# Exercise data
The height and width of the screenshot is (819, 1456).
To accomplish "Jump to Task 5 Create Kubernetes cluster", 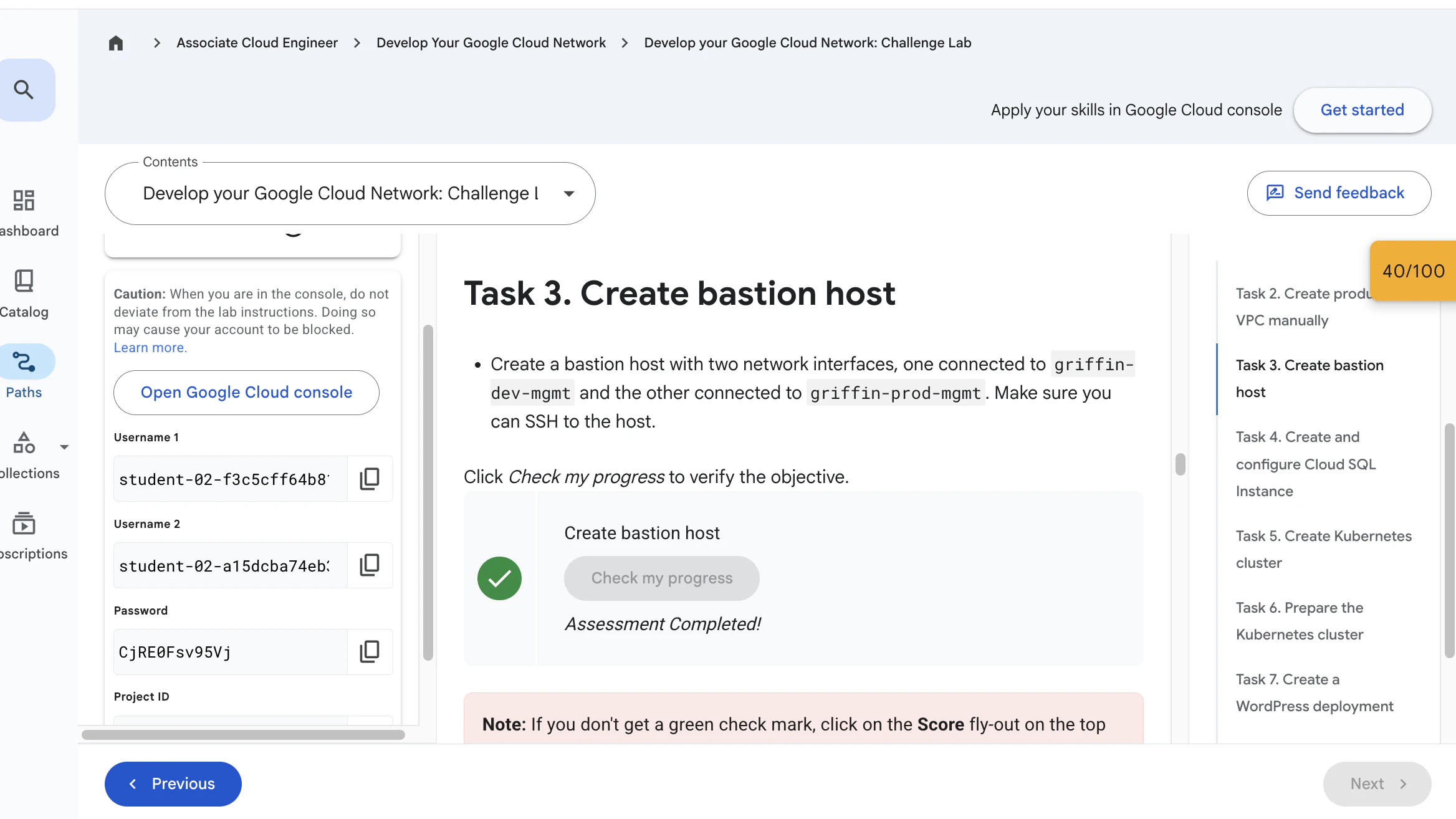I will pos(1324,549).
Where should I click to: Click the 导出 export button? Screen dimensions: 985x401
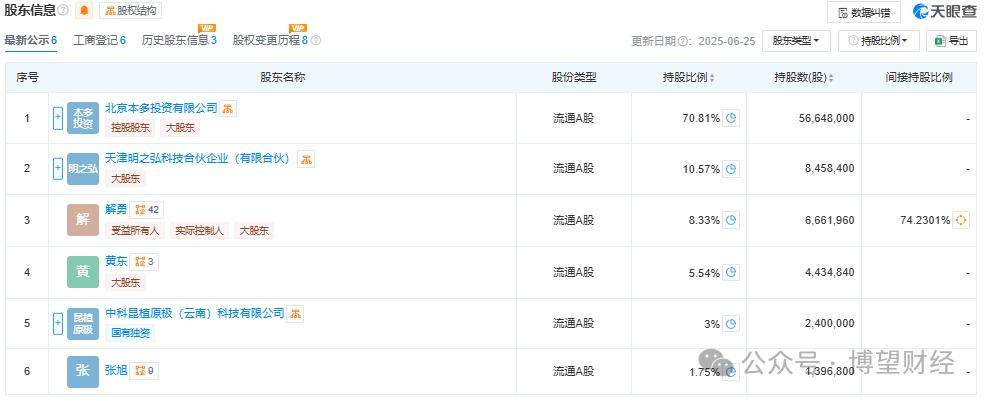point(951,41)
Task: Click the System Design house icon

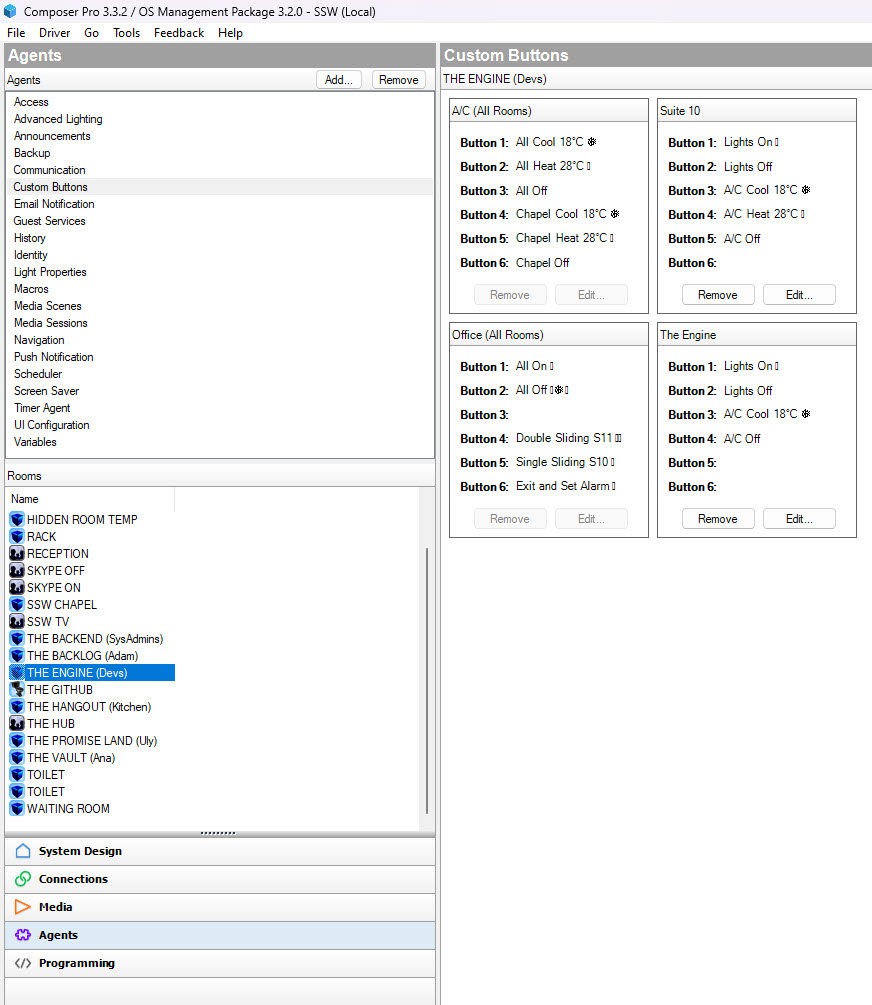Action: point(23,851)
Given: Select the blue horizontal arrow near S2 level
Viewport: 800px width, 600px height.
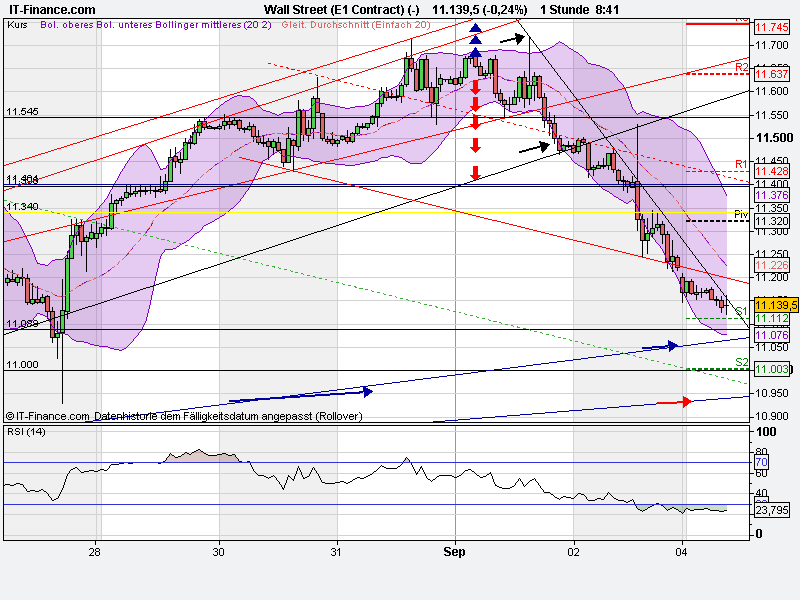Looking at the screenshot, I should [x=666, y=344].
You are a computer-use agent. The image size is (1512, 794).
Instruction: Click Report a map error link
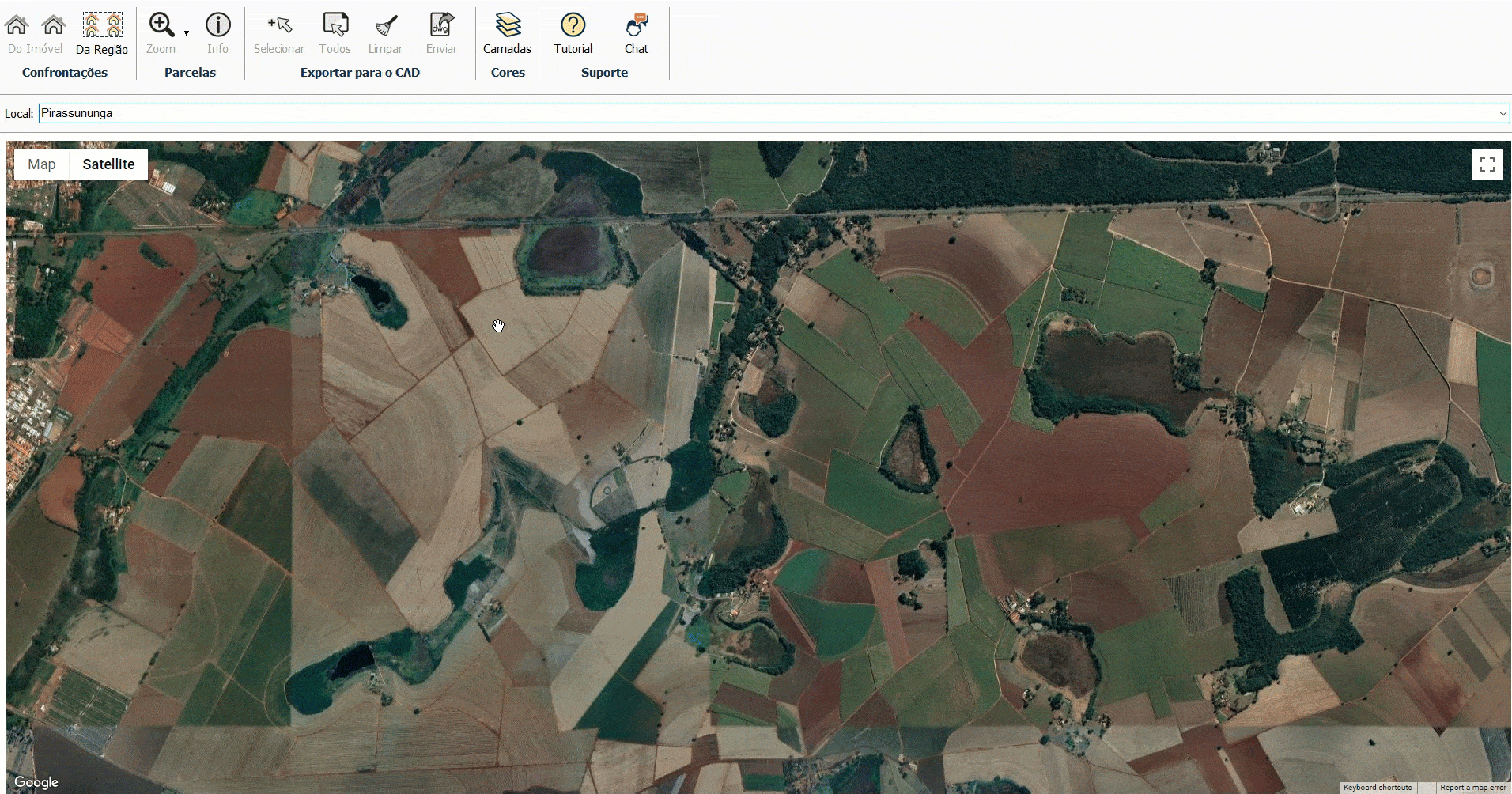[x=1472, y=788]
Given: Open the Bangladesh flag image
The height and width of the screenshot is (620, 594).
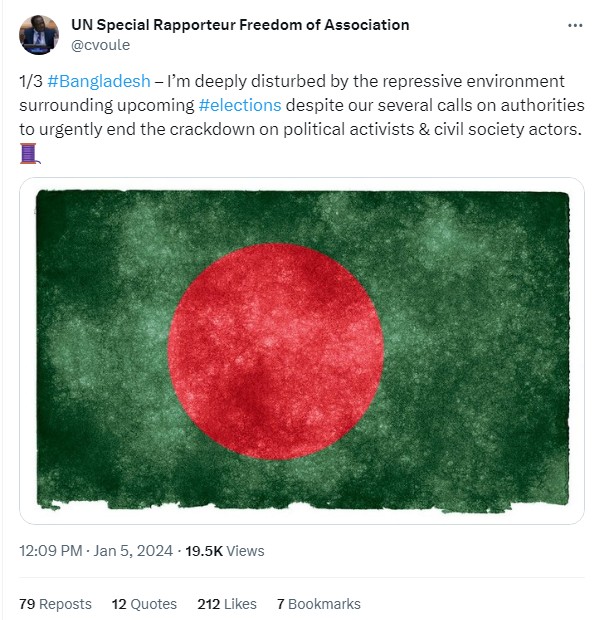Looking at the screenshot, I should tap(302, 351).
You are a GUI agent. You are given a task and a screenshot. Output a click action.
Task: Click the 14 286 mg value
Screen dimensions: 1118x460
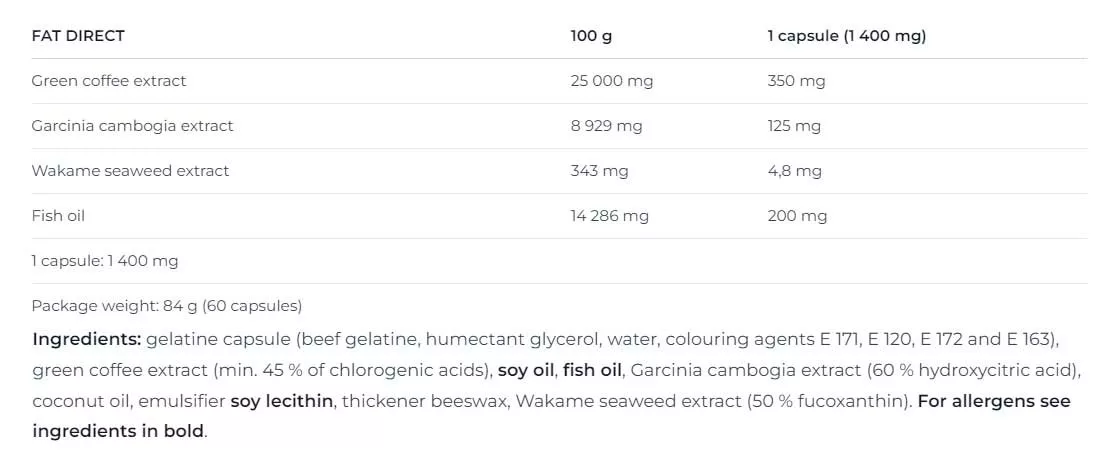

# Task directions
From the line containing "Task: Click the 14 286 mg value" down to the last line of the entries above, retype each line exactly as it stands, but skip the pictures.

# Your response
Task: Click the 14 286 mg value
Screen dimensions: 1118x460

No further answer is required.